Ambev (NYSE:ABEV) is one of the world’s largest brewing companies. It’s right up there with its corporate parent, Anheuser-Busch Inbev “ABI” (NYSE:BUD), and rival Heineken (OTCMKTS:HEINY). Ambev’s market capitalization reflects its size; even after a punishing decline in Ambev stock, the company is still worth almost $50 billion.
Even so, Ambev may be less of a household name for U.S.-based investors. That’s because Ambev is ABI’s subsidiary for most of the Americas. Ambev derives the majority of its business from Brazil; it also has large franchises in Canada and the rest of Central and South America.
Brazil alone has more than 200 million people, and Ambev has access to many millions more with its businesses in the rest of the Americas. Ambev also enjoys concentrated markets; it’s No. 1 or 2 in virtually all its markets and has monopolistic market share in many places.

■ **Supplied information**:

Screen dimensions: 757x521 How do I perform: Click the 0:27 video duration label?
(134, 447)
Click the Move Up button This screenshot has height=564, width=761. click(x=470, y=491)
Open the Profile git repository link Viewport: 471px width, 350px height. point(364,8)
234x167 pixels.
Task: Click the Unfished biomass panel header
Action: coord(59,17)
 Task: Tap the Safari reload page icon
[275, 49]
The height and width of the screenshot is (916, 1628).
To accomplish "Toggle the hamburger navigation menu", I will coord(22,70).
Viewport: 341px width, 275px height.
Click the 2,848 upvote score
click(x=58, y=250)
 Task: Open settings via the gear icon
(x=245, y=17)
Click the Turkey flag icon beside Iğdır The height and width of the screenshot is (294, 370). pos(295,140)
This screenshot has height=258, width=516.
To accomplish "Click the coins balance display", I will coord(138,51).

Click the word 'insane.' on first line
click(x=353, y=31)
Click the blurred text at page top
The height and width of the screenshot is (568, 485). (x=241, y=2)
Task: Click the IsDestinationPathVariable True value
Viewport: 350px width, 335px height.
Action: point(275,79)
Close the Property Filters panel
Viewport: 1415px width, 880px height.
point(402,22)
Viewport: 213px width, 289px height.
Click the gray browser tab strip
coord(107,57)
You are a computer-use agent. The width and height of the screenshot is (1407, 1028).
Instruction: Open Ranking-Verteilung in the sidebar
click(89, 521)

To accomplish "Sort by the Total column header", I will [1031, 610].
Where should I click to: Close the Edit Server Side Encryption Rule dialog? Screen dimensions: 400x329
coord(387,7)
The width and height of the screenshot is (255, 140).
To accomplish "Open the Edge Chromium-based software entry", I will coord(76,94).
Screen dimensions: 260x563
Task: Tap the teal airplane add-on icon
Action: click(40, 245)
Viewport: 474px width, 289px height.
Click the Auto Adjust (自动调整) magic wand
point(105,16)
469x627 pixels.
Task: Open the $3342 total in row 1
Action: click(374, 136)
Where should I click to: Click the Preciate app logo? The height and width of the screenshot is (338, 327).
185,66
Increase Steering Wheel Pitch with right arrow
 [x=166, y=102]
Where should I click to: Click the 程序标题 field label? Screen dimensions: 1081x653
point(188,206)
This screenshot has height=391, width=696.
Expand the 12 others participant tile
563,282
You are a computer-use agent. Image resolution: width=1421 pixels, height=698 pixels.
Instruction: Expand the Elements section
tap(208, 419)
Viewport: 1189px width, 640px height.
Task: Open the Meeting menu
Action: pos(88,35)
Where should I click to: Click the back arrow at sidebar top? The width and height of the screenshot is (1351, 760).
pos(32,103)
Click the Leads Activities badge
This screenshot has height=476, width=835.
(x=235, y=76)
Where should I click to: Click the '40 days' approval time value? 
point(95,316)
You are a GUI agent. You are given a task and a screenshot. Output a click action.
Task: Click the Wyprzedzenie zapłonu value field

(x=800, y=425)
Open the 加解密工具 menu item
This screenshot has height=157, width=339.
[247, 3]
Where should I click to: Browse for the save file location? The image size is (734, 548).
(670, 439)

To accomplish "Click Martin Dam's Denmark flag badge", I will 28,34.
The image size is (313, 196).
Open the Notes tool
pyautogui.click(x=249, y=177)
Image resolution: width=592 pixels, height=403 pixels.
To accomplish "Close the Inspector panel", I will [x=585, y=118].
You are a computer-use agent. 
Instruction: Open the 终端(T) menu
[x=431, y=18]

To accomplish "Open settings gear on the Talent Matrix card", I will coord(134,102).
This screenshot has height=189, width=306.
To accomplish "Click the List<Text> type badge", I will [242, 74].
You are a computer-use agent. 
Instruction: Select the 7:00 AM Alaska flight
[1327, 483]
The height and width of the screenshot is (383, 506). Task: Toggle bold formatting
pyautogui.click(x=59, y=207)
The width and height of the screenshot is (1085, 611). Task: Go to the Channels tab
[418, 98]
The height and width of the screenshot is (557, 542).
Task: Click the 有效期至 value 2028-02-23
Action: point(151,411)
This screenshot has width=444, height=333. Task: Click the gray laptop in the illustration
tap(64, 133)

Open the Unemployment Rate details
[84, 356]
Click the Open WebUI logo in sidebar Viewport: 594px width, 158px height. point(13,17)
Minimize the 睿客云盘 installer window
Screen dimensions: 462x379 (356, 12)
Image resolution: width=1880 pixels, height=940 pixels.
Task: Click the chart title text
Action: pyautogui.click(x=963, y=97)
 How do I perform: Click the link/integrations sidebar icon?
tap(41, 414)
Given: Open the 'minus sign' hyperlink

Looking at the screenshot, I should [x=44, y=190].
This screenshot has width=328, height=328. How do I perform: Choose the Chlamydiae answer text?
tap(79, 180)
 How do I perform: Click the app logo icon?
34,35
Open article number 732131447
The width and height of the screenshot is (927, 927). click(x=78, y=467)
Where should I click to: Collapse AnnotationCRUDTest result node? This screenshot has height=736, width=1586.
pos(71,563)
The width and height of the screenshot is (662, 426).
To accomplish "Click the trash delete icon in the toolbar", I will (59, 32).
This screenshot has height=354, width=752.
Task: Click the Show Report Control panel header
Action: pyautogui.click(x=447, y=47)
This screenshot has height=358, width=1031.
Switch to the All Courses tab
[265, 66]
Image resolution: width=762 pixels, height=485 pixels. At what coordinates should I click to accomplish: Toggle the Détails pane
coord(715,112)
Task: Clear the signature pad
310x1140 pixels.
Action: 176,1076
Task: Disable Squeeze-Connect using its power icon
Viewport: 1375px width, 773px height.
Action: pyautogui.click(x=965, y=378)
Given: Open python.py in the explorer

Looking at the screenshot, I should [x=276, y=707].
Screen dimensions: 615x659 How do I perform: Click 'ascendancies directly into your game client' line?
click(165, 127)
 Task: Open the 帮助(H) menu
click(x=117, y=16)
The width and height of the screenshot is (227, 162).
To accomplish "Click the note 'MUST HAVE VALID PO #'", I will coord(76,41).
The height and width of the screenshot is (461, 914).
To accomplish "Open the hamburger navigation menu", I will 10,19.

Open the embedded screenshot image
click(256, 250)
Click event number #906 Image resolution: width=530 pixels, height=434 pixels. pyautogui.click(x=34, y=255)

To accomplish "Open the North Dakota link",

■ **Exercise requirements**:
Rewrite the Ambev passage, starting with "Ambev (NYSE:ABEV) is" and going on through "and South America.", with "household name" changed to "familiar name".

■ **Exercise result**:
Ambev (NYSE:ABEV) is one of the world’s largest brewing companies. It’s right up there with its corporate parent, Anheuser-Busch Inbev “ABI” (NYSE:BUD), and rival Heineken (OTCMKTS:HEINY). Ambev’s market capitalization reflects its size; even after a punishing decline in Ambev stock, the company is still worth almost $50 billion.
Even so, Ambev may be less of a familiar name for U.S.-based investors. That’s because Ambev is ABI’s subsidiary for most of the Americas. Ambev derives the majority of its business from Brazil; it also has large franchises in Canada and the rest of Central and South America.